Seitentext >>
○ ○ ○ ○ ○

Die beiden haben dabei ein klares Mantra: „Wir sind sehr kostenbewusst“, erläutert Sepp. Im Gegensatz zu vielen Wettbewerbern hat sich Lekker Energie entschieden, IT, Kundenservice, Vertrieb und insbesondere Bestandskundenmanagement im eigenen Haus zu machen, für den Wettbewerb dagegen nicht entscheidende Bereiche in die Cloud-Dienste von Amazon auszugliedern. Das reduziert Kosten und ermöglicht dem Unternehmen, die Kunden langfristig zu betreuen. „Die Kunden bleiben länger bei uns als bei vielen Wettbewerbern“, ist Sepp überzeugt – auf jeden Fall im Schnitt länger als die nötigen drei bis vier Jahre.

 

Fusion von Eon und Innogy hat den Energiemarkt verändert

„Mit der Digitalisierung der Prozesse und der Standardisierung lassen sich die Kosten drücken“, sagt Andreas Stender, Energieexperte von A.T. Kearney: „Große Spieler können das natürlich leichter und profitieren von Skaleneffekten.“ Kleine Spieler werden da nach seinen Worten auf Dauer nicht mithalten, wenn sie keine Nische finden.

○ ○ ○ ○ ○

Einträge >>
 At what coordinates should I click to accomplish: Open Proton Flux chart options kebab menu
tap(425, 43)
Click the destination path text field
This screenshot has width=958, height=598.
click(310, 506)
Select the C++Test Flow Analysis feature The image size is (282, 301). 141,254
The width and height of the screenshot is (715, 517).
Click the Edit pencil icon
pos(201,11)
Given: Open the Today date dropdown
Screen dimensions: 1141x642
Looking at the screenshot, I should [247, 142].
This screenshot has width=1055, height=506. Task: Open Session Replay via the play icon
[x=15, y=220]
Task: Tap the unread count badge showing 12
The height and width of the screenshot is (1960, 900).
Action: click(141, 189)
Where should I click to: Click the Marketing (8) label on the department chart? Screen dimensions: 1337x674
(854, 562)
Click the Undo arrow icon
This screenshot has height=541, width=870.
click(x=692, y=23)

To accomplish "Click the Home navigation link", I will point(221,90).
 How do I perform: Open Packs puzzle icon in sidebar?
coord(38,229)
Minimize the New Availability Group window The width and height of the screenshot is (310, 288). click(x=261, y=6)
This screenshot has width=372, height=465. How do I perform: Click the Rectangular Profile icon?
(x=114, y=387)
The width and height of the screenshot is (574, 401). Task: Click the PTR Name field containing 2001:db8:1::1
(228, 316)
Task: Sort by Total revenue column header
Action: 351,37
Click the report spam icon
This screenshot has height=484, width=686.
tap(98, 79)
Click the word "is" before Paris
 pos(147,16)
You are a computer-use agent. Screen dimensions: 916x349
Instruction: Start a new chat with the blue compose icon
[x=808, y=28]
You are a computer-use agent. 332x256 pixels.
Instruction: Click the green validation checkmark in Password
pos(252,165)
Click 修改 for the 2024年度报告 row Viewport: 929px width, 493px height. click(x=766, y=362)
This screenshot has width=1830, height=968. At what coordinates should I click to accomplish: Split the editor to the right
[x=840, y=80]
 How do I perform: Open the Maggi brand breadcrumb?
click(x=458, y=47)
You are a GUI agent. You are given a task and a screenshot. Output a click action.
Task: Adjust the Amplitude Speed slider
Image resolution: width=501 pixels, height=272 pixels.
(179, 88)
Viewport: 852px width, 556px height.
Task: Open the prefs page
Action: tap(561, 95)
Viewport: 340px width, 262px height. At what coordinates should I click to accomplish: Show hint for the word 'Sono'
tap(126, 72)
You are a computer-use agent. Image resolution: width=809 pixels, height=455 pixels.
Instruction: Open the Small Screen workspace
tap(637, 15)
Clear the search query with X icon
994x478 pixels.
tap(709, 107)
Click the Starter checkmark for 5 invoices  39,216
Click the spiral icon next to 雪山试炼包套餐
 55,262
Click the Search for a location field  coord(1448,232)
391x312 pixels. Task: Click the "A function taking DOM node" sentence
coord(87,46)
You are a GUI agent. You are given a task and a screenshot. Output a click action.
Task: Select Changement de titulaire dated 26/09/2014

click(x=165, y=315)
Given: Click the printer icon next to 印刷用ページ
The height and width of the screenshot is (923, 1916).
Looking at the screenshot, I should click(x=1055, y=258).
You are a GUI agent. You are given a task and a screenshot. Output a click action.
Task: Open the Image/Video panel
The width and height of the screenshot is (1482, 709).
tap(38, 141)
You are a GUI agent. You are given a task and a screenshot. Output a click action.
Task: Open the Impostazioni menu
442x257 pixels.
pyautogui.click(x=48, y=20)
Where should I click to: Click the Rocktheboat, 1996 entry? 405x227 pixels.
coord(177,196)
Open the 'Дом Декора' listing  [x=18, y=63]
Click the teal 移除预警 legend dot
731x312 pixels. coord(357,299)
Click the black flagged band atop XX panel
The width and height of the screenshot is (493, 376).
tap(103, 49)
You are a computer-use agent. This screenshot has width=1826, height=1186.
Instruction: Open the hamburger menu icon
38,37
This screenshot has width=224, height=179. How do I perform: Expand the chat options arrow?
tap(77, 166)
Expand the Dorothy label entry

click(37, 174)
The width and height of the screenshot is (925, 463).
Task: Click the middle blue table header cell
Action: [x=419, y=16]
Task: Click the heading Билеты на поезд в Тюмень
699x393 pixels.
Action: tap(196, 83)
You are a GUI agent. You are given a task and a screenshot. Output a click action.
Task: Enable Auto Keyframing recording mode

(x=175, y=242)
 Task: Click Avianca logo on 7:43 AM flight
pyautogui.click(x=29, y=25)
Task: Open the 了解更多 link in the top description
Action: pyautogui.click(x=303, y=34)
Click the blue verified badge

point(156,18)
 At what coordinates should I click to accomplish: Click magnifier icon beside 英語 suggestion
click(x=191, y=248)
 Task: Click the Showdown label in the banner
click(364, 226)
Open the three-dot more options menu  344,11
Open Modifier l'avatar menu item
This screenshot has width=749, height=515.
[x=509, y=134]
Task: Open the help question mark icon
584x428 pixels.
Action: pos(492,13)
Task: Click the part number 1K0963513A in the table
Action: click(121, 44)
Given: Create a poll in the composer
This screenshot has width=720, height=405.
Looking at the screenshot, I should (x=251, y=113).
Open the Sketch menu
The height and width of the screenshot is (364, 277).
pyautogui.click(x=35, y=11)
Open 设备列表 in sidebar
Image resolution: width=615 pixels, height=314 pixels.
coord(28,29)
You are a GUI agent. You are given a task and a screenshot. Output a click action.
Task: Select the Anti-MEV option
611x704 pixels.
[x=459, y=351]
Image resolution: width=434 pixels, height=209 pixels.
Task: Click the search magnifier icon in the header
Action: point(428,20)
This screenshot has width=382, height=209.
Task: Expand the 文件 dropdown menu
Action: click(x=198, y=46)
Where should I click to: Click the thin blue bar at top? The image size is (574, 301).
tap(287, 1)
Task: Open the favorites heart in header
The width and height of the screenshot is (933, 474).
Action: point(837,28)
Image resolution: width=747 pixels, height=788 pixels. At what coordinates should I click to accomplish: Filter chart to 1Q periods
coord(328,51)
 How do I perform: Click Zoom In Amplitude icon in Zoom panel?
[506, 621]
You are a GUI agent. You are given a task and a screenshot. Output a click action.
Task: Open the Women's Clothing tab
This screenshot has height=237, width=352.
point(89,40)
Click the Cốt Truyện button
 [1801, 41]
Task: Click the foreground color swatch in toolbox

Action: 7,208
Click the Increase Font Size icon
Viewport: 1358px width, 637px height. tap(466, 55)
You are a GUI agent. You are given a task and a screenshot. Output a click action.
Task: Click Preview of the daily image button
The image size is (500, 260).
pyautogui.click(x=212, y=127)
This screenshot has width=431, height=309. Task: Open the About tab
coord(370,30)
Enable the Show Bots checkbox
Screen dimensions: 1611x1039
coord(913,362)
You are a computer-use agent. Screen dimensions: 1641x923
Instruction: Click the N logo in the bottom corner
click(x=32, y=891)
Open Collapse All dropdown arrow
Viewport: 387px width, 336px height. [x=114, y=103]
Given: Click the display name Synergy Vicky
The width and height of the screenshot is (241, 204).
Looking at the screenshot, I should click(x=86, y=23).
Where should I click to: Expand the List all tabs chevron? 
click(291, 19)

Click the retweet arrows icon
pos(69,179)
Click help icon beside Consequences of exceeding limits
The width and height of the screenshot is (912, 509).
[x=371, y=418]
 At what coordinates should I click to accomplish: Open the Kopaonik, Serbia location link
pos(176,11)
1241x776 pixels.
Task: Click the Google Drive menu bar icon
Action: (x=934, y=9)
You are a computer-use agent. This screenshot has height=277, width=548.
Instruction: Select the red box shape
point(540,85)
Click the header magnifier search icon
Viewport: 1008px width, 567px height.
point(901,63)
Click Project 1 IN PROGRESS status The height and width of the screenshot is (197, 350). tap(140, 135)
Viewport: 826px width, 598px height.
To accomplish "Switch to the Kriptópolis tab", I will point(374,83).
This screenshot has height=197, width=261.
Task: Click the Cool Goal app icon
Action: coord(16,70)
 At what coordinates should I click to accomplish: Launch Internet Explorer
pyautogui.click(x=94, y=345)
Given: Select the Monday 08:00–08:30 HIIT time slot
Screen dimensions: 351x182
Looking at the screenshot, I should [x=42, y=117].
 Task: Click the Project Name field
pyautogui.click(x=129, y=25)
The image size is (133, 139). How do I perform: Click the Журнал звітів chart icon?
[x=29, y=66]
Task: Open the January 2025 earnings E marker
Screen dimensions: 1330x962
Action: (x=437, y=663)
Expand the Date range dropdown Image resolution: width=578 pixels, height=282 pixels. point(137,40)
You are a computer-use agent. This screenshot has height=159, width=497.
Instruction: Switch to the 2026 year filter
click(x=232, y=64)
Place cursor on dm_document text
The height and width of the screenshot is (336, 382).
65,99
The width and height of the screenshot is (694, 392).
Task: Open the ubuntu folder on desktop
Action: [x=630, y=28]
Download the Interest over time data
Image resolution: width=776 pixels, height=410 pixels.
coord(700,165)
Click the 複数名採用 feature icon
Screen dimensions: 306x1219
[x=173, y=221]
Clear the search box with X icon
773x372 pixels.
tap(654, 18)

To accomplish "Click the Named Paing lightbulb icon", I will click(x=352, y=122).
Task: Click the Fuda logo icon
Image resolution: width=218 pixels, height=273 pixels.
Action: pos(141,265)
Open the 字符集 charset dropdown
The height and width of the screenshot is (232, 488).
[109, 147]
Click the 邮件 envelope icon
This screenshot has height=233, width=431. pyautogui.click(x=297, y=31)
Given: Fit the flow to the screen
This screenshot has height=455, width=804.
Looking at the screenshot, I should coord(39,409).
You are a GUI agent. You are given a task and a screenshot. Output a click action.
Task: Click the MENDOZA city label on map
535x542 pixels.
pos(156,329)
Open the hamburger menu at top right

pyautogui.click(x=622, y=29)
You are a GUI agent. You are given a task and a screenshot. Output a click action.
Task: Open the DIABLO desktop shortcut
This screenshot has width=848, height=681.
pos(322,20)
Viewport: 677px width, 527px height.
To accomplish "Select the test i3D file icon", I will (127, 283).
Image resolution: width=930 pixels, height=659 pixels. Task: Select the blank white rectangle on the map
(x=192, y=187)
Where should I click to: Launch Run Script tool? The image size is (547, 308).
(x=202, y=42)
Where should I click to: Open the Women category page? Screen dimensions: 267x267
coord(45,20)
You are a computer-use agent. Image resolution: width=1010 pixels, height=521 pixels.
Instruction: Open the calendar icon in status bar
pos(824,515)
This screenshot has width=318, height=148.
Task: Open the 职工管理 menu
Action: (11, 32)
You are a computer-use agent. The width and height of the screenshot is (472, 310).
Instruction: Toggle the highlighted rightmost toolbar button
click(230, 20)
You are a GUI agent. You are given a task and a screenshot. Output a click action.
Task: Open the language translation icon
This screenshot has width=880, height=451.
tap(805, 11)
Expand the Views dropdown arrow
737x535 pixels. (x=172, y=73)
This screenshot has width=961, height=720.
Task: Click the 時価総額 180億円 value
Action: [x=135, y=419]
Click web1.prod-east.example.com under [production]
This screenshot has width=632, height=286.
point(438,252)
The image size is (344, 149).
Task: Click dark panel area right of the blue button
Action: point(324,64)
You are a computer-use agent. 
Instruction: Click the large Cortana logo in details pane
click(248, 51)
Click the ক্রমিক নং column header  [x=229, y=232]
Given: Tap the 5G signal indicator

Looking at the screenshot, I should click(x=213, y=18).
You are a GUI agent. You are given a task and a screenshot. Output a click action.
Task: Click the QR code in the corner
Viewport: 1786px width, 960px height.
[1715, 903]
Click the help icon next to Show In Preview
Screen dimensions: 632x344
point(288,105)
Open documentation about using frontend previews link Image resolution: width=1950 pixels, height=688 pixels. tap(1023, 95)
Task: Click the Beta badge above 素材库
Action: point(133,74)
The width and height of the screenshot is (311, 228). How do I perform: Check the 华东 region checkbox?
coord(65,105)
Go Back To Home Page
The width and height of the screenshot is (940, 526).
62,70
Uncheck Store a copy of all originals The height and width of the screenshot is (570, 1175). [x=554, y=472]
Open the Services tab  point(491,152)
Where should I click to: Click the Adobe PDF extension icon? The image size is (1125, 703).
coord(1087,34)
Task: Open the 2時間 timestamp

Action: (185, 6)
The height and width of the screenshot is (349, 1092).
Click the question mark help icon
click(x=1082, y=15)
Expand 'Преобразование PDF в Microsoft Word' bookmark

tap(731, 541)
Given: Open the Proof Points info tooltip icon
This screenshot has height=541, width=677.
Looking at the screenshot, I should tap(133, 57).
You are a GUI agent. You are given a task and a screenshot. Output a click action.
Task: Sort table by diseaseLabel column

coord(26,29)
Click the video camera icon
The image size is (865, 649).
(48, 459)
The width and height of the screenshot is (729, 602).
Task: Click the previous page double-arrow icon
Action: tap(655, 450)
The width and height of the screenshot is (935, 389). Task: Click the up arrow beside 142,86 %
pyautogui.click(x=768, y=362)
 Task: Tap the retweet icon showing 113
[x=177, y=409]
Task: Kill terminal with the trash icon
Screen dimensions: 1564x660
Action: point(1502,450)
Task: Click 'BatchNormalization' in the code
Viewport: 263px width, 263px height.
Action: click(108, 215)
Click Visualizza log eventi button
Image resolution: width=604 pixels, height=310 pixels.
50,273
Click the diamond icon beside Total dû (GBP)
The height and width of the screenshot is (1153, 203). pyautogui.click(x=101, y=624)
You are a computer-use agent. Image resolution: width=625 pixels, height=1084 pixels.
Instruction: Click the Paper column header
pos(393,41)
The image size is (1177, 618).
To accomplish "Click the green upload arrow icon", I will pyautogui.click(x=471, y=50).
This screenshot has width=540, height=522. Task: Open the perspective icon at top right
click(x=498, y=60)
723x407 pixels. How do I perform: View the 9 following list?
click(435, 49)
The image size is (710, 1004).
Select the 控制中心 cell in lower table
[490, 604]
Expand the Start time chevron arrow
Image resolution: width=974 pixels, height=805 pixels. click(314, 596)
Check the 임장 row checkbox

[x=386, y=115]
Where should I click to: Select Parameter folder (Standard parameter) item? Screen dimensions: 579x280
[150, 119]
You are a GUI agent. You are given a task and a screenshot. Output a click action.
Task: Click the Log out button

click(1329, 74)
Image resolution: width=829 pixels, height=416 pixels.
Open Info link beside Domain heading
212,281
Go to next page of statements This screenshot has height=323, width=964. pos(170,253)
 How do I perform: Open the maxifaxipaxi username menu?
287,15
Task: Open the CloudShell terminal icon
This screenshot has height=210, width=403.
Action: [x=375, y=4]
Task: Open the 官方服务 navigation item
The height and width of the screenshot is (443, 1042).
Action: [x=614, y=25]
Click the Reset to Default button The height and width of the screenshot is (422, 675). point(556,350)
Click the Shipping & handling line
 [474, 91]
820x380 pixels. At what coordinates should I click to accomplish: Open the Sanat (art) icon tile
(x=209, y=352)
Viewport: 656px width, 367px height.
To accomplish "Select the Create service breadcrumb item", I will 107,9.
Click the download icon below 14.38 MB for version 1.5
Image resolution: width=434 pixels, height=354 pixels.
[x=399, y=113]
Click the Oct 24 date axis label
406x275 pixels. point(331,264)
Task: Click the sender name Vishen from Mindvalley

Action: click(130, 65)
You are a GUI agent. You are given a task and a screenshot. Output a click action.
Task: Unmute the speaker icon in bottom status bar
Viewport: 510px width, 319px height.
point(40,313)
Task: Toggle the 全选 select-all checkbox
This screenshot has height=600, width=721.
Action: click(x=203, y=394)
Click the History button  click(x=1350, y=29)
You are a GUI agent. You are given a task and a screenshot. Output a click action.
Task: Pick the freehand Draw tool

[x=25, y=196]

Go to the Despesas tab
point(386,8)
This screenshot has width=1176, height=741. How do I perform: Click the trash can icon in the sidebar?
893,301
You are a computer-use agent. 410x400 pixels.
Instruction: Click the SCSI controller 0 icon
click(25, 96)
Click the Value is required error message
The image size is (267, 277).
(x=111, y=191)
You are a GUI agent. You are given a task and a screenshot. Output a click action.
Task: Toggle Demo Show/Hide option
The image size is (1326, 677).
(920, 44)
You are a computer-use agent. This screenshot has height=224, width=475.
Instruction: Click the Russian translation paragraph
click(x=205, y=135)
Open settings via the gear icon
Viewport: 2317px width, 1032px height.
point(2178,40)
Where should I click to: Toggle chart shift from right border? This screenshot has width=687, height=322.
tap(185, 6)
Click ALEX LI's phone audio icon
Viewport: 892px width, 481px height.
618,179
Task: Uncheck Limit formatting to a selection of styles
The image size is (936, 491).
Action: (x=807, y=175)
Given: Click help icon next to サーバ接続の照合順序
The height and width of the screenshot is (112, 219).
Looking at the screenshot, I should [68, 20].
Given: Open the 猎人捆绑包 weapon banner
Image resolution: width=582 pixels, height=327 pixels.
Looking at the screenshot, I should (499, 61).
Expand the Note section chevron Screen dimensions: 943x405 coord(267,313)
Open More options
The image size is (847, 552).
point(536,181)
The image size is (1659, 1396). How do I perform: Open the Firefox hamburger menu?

○ ○ ○ ○ ○

Arbeitsaufträge >>
A) Schreiben Sie aus dem Text über Lekker Energie den Abschnitt ab, der mit den Worten „Fusion von Eon“ anfängt und mit „keine Nische finden.“ aufhört.
B) Welche Bereiche erledigt Lekker Energie laut dem Text über Lekker Energie im eigenen Haus?
C) Setzen Sie den Text über Lekker Energie im Anschluss an seinen letzten Satz fort.

Gegebene Antworten >>
A)
Fusion von Eon und Innogy hat den Energiemarkt verändert

„Mit der Digitalisierung der Prozesse und der Standardisierung lassen sich die Kosten drücken“, sagt Andreas Stender, Energieexperte von A.T. Kearney: „Große Spieler können das natürlich leichter und profitieren von Skaleneffekten.“ Kleine Spieler werden da nach seinen Worten auf Dauer nicht mithalten, wenn sie keine Nische finden.

B) IT, Kundenservice, Vertrieb und insbesondere Bestandskundenmanagement.

C)
Die größte Fusion auf dem Strommarkt hat es schon im vergangenen Jahr gegeben – und sie wird nach Einschätzung von Experten und Wettbewerbern eine weitere Konsolidierung nach sich ziehen: Mit der Übernahme von Innogy durch Eon ist eine klare Nummer eins auf dem deutschen Energiemarkt entstanden. Mit 14 Millionen Kunden in Deutschland – von insgesamt rund 40 Millionen – liegt Eon deutlich vor den anderen großen Konzernen EnBW und Vattenfall mit jeweils unter fünf Millionen Kunden, und natürlich den großen Regionalversorgern und den bundesweiten Anbietern wie Lekker Energie oder Lichtblick.
Neben der eigenen Marke Eon und den Regionalgesellschaften hat Eon selbst zwei überregional tätige Billigenergieanbieter: Die eigene Marke E Wie Einfach mit rund einer halben Million Kunden und das Unternehmen Eprimo mit 1,6 Millionen Kunden, das mit Innogy in den Konzern gekommen ist.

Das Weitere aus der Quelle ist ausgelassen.